In the meantime the date of the Dutch parliamentary elections is steadily approaching. In this Corona-era the American system has inspired the Dutch government to spread the voting over three days (15-17 March) and make it easier for older people to vote by mail. Most political parties have now written their draft program and have established their list of candidates. I haven’t made my choice yet, but I certainly intend to let my Christian principles be the deciding factor, and this will probably lead me to vote for a Christian party or for one of the left-wing parties. I will no doubt return to this in a later blog.

The Dutch system is not perfect. It would, in my opinion, diminish the fragmentation of the political landscape if parties would have to pass a significant threshold (maybe two or three seats) in order to enter parliament. What’s more, someone who has been elected on the ticket of a particular party should not be allowed to turn his/her back on that party halfway through the parliamentary term and start his or her own one-person toko. Unfortunately, I still see few initiatives in that direction. And the way in which the Senate is elected should perhaps also be looked at, but discussions about this have been going on for decades. All in all, I am quite happy that in the Netherlands we have a multi-party system that usually requires a number of parties to form a majority government, and that, as a result, extreme shifts to the right or to the left are avoided. In any case, we are facing exciting months now that all parties are preparing for the election.

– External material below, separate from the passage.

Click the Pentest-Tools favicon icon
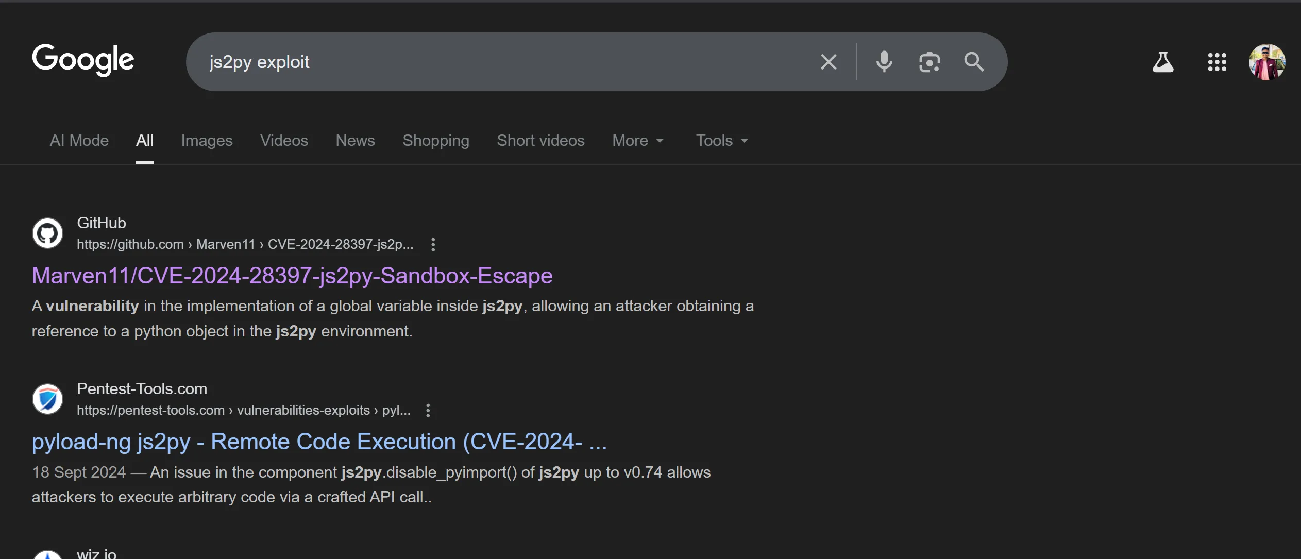The height and width of the screenshot is (559, 1301). click(x=48, y=399)
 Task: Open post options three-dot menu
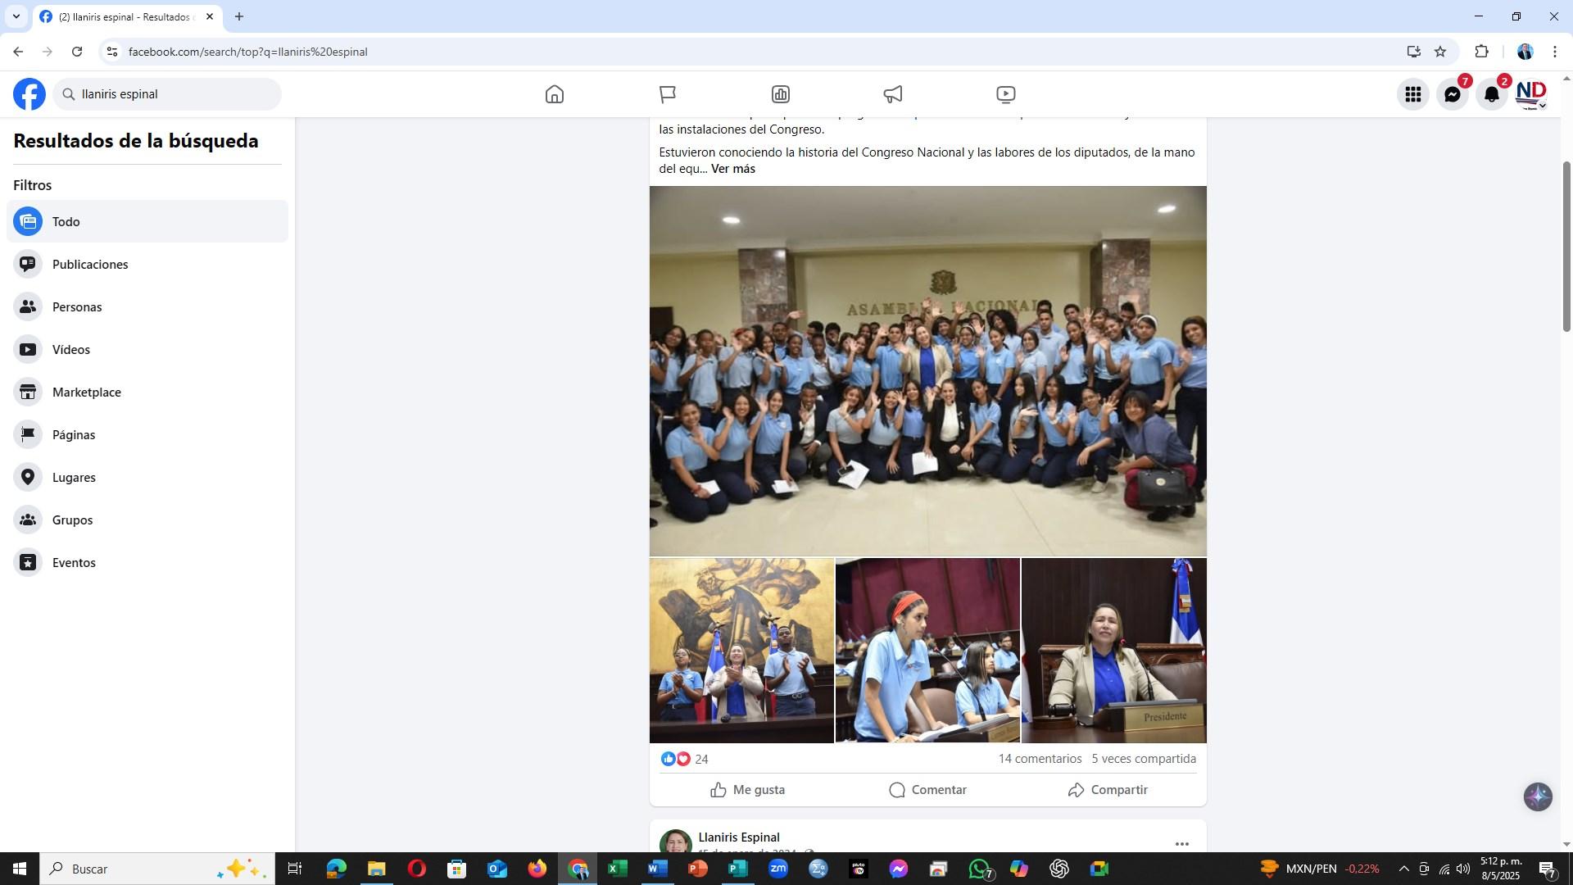(x=1181, y=843)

There is yet another election coming up, namely that of the worldwide Adventist Church. The big question that occupies the minds of many church members is whether 70-year-old Ted Wilson, after ten years at the helm, will be re-elected for a new presidential term. Because the system of governance of the Adventist denomination in many ways reflects the American political system, the president has disproportionate power in both cases. In American politics at one point a law was passed to prohibit the president to run for a third term. It would be good if such a rule would also apply within the church, to guarantee a regular refreshment at the highest level. In this Corona-time it is even more difficult than at other times to make predictions. Will Wilson be president for another five-year term? Are there other good candidates who can profile themselves sufficiently, and will be sufficiently known around the world, to qualify? Could the fact that there has been no international travel for some time , and that there are far fewer other personal contacts between leaders worldwide, have a significant impact?

In the past, the Church has always taken the position that there should be no politics in the Church. It would, however, be naive to think that there are no political maneuvers in connection with church elections. It remains a good thing to avoid political actions as much as possible. But isn’t there a way to ensure that—perhaps through the social media—the delegates will get more information about capable women and men who can play a part in the administrative and spiritual leadership of the church, before they meet in May for the General Conference session? I think that is certainly worth considering.